Stricter silo structures tend to suit sites with clearly separable product or service lines that genuinely don't overlap in subject matter — a manufacturer with distinct product categories, for example, or a services business with offerings that serve entirely different customer needs. When the underlying subject matter is already naturally partitioned, enforcing that separation in the link structure reinforces something that's true of the business anyway, rather than creating artificial boundaries.

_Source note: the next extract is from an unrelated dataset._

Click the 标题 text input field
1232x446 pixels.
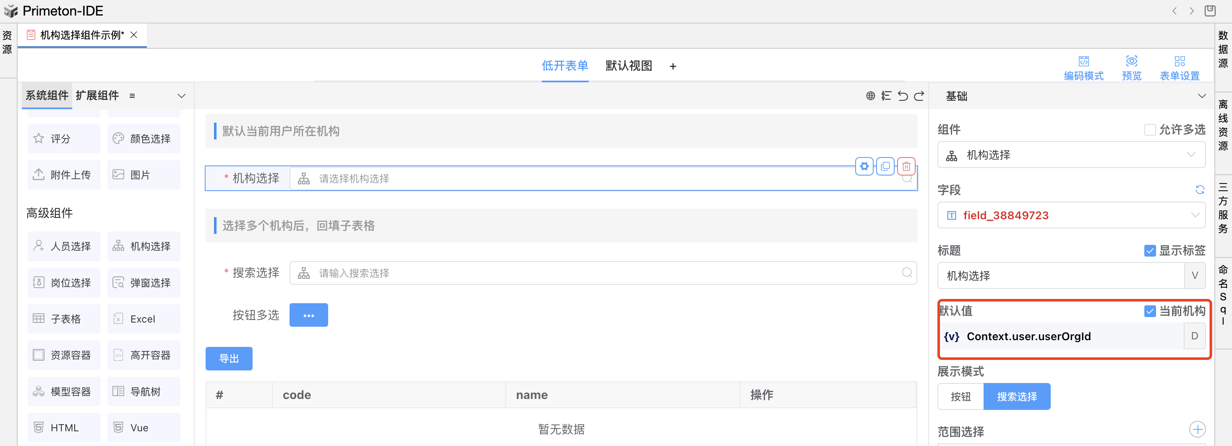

| Model | Structure | Best Fit |
|---|---|---|
| Silo structure | Strict topic isolation, limited cross-linking | Sites with clearly separable, non-overlapping product or service lines |
| Topic cluster | Central pillar page linked to supporting cluster content | Content-heavy blogs and resource hubs publishing regularly |
| Hybrid approach | Loose topical grouping with selective cross-linking | Sites with both distinct product lines and an active content program |
Common Mistakes
- Over-siloing to the point of blocking genuinely useful cross-topic links. Rigid enforcement of silo boundaries can prevent linking between related content that would clearly help users and search engines alike, purely to preserve a structural rule that no longer reflects how the content actually relates.
- Creating cluster pages without a clear central pillar page tying them together. A set of subtopic pages with no defined hub to consolidate them loses most of the benefit of the topic cluster model — there's no page positioned to absorb the accumulated authority and compete for the broader term.
- Letting cluster or silo topics overlap enough to cause keyword cannibalization. Whichever model is chosen, overlapping subtopics covered by more than one page will compete against each other in search results instead of reinforcing a single ranking candidate.
- Choosing a model based on trend rather than how the site's content naturally groups. Adopting topic clusters because they're currently the more popular recommendation, without checking whether the site's actual content and publishing pattern fit that model, tends to produce a structure that looks right on paper but doesn't match reality.